Like all great works of art.....
...you don't always get it at first. In 1983 when THE CUT was released, I was as excited as I imagine most Floyd fans were and ran right out and bought the record. Well, I was 15 years old, and the whole thing was lost on me! I hated it, excepting "Not Now John", the albums only faster-paced rocker-and put it away for years.
Then one day, I ran into an old friend and we started talking about the Floyd-The Cut came up and after telling him my feelings on the album, he strongly suggested I give it another chance-and I'm very glad I did! This record is teeming with beauty and feeling-And although the contributions from the other band members are more as studio musicians than writers, the performances are unbelievable-Mason's drumming is at it's most powerful and precise-and Gilmour's solos and lead vocal on "Not Now John" are among the most emotionally charged of anything Floyd ever did. Of course, it took two keyboard players and an orchestra to replace Rick Wright...This album bleeds with feeling, quite possibly a projection of the musicians realization that the end was here. But they performed their parts like consumate professionals, and with tons of heart and soul.
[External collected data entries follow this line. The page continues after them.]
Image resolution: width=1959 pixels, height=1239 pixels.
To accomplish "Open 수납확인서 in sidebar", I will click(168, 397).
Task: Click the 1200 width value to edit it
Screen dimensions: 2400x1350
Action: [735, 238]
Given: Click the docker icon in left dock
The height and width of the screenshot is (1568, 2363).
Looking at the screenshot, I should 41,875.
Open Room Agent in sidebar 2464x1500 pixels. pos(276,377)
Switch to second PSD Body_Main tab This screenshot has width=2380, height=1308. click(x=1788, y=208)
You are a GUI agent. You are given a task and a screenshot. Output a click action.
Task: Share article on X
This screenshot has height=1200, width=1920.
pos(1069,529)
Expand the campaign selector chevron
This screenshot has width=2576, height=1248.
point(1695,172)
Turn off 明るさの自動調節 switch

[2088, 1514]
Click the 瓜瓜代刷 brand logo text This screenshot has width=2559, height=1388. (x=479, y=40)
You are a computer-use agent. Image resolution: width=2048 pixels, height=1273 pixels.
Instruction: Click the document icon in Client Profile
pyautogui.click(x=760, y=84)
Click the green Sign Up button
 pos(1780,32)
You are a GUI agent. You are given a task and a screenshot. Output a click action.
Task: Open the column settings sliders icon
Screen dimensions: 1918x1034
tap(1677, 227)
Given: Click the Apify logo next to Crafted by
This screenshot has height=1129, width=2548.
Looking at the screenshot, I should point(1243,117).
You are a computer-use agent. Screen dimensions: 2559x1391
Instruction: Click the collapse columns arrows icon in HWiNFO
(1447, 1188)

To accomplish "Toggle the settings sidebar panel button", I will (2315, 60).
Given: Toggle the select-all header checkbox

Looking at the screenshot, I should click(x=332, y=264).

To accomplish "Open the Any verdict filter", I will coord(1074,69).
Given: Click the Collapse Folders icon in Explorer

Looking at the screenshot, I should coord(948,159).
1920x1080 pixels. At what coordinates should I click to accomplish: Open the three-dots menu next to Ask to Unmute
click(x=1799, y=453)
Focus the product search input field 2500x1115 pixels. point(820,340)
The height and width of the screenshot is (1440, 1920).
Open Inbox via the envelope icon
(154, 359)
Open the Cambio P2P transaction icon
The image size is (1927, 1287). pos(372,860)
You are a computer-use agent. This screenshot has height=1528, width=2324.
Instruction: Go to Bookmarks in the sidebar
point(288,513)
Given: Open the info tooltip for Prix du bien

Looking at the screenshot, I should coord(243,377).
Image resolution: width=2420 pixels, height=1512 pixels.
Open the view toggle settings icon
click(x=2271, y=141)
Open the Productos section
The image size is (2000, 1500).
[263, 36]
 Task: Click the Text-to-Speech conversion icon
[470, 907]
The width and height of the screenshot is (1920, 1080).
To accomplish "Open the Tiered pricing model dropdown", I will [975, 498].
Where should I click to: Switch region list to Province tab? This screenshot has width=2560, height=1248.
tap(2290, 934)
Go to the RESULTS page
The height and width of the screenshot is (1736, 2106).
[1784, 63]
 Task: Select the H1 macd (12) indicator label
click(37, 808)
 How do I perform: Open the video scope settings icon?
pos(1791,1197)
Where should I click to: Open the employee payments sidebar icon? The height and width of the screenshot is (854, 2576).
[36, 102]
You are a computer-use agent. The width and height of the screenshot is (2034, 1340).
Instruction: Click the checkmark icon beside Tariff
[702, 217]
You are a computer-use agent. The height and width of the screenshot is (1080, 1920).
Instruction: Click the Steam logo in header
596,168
This album is an emotional roller-coaster, conceived brilliantly and concisely. Like all the great Floyd albums from "Meddle" through The Cut, it has a life and personality all it's own-You can't compare "Dark Side Of The Moon" to "Animals", and you can't compare The Cut to any other Floyd creation. I will tell you one thing, though-If you don't run the gamut of emotion that Roger Waters intends, from sadness to anger to humor and back, maybe you should just walk away, and come back later when, well, you've grown up a little more.